Plant-Lore

Collecting the folklore and uses of plants

Noteworthy oak trees – 8

The Cowthorpe Oak which grew near the church at Cowthorpe, Wetherby, West Yorkshire, was described by Alexander Hunter’s 1776 edition of John Evelyn’s Sylva, as more spectacular than any of the oaks Evelyn had described over a century earlier:

‘The dimensions are almost incredible.  Within three feet of the surface of the ground it measures sixteen yards, and close by the ground twenty-six yards.  It’s height in its present and ruinous state (1776) is about eighty-five feet, and its principal limb extends sixteen yards from the bole.  Throughout the whole tree, the foliage is extremely thin, so that the anatomy of the ancient branches may be distinctly seen in the height of summer.  When compared to this, all other trees are but Children of the Forest.’

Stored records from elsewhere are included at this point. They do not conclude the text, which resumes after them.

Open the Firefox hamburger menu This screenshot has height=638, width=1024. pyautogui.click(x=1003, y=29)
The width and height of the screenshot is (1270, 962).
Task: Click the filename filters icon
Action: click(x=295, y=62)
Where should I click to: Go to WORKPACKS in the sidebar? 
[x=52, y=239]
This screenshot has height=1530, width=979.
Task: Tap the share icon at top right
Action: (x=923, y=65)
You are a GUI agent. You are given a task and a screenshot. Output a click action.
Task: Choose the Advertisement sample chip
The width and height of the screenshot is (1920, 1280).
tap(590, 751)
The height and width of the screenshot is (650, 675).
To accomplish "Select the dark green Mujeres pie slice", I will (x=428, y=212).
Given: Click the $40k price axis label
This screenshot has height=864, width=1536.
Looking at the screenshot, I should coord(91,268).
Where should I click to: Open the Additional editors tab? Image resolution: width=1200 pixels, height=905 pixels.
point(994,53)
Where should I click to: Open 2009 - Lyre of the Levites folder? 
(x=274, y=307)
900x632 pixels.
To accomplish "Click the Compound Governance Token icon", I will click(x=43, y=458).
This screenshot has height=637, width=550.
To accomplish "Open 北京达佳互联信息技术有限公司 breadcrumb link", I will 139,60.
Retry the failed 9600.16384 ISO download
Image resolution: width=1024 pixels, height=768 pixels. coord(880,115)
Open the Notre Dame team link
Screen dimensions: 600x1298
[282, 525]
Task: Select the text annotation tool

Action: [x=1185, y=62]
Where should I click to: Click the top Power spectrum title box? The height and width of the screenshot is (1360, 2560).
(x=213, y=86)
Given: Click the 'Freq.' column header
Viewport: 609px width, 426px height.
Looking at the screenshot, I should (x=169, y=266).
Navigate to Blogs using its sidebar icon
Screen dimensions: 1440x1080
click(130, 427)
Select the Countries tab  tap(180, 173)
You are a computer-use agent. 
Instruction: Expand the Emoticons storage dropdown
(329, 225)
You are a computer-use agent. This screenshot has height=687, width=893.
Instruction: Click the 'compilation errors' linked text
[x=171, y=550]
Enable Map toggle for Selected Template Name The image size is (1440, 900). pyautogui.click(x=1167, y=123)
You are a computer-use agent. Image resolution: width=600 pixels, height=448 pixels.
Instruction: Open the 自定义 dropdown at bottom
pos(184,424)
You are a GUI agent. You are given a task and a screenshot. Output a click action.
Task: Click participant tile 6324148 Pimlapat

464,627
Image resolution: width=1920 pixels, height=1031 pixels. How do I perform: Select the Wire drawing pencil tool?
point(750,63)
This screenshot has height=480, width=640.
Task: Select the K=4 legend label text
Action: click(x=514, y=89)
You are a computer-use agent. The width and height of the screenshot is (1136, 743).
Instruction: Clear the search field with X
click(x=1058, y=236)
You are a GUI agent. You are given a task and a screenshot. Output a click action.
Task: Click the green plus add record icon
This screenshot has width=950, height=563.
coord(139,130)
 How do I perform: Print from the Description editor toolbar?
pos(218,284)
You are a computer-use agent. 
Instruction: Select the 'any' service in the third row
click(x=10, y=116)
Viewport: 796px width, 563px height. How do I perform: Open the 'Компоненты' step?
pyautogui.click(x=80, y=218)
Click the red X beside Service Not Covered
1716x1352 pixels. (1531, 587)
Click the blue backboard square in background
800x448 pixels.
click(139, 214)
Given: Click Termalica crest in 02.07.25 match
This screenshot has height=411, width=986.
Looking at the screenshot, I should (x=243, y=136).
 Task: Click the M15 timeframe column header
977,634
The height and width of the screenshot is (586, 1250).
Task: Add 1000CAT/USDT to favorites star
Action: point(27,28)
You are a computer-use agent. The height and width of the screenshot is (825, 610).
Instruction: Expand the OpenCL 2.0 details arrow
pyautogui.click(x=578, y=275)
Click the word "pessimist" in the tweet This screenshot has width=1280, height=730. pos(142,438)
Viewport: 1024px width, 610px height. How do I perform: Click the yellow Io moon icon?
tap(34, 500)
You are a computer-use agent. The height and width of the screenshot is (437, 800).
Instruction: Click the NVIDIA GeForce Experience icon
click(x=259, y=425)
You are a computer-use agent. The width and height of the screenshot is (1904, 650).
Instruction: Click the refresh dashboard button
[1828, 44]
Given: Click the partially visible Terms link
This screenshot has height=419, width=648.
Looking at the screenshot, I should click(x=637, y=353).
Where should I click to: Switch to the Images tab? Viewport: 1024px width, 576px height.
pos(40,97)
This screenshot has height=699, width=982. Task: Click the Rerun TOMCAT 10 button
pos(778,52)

Estimates of the Oak’s age varied from 1,200, ‘give or take a century’, to 1,600 years.  According to some accounts the tree fell in 1950 after apparently being struck by lightning, alternatively ‘a definitive date for the final demise of the tree has proved difficult, but suffice to say that by about 1950 it had finally given up the struggle’.

Numerous illustrations of the Oak were prepared over the years, the one here is a 1840 painting by John N. Rhodes, now in Leeds Art Gallery.

Information mainly derived from Archie Mills, The British Oak, 2016.